Provided passage:
◇ ◇ ◇ ◇ ◇

Whitney Casey, an investor who is partnering with Sinclair to create a do-it-yourself biological age test, said Sinclair wants to “make aging a disease”.

These mice are brother and sister, born from the same litter. One has been genetically altered to be old. Now scientists say they have been able to reverse aging as well. Credit: CNN

“His research shows you can change aging to make lives younger for longer, she said.

While modern medicine addresses sickness, it doesn’t address the underlying cause, “which for most diseases, is aging itself,” Sinclair said.

“We know that when we reverse the age of an organ like the brain in a mouse, the diseases of aging then go away. Memory comes back, there is no more dementia,” she said.

“I believe that in the future, delaying and reversing aging will be the best way to treat the diseases that plague most of us.”

In Sinclair’s lab, two mice sit side by side. One is the picture of youth, the other gray and feeble.

Yet they are brother and sister, born from the same litter – only one has been genetically altered to age faster.

◇ ◇ ◇ ◇ ◇

Collection entries:
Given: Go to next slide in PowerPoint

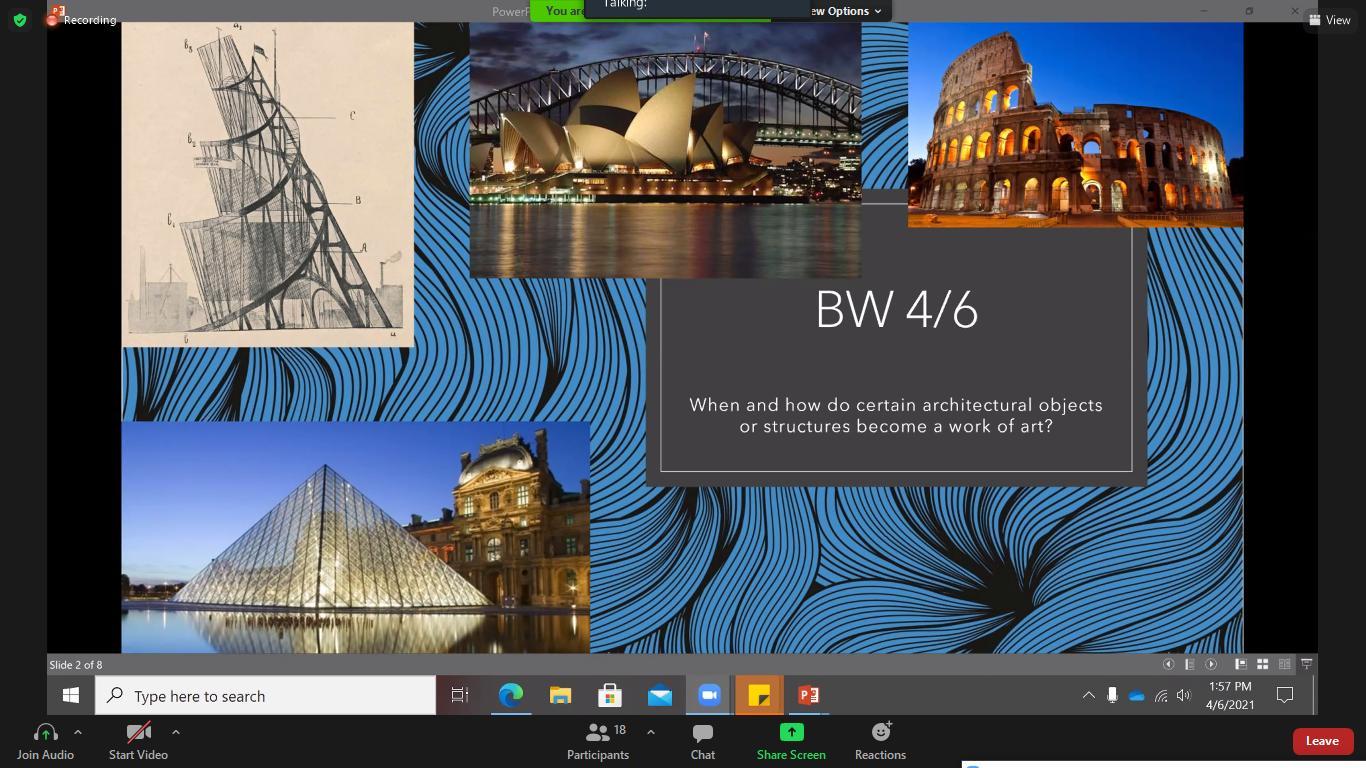Looking at the screenshot, I should (1211, 664).
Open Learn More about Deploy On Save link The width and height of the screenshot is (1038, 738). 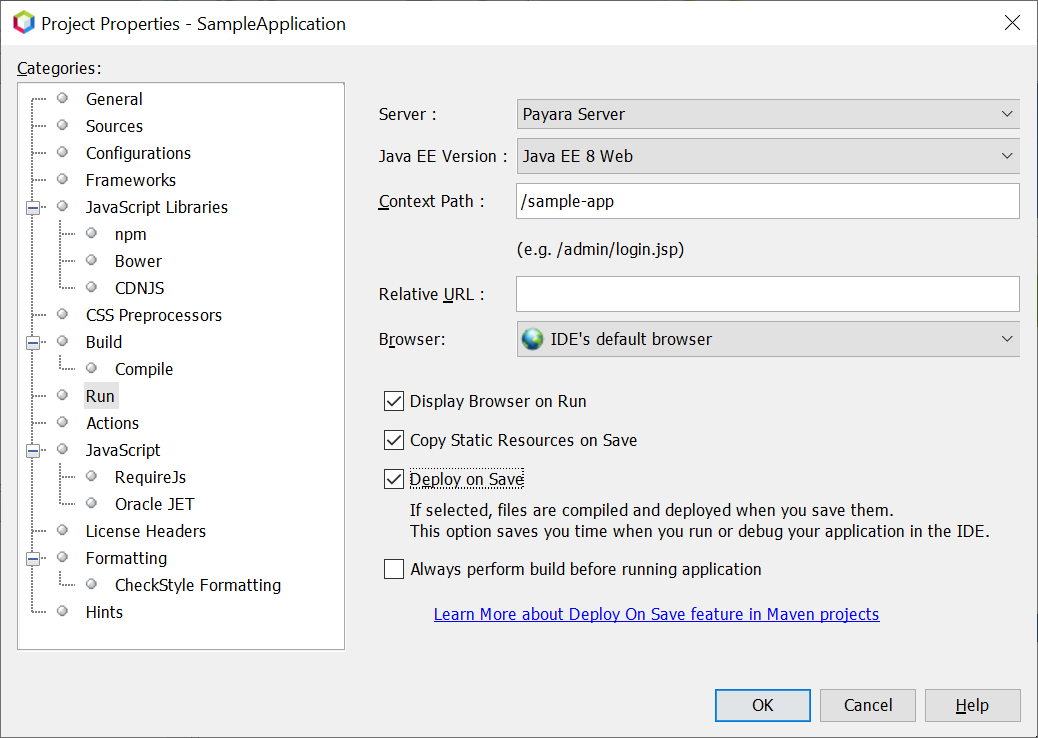[x=656, y=614]
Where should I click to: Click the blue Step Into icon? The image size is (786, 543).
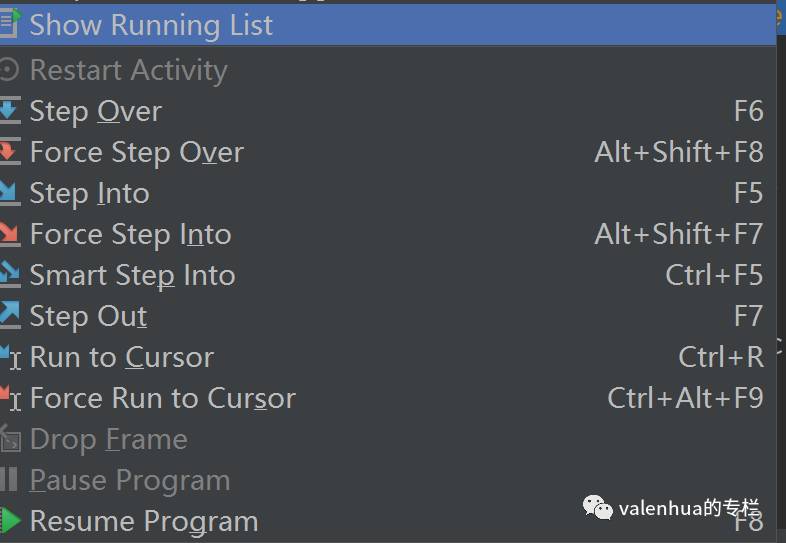pyautogui.click(x=10, y=192)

◇ ◇ ◇ ◇ ◇

Work task:
In the passage on aging research, what is Whitney Casey partnering with Sinclair to create?

Worked solution:
A do-it-yourself biological age test.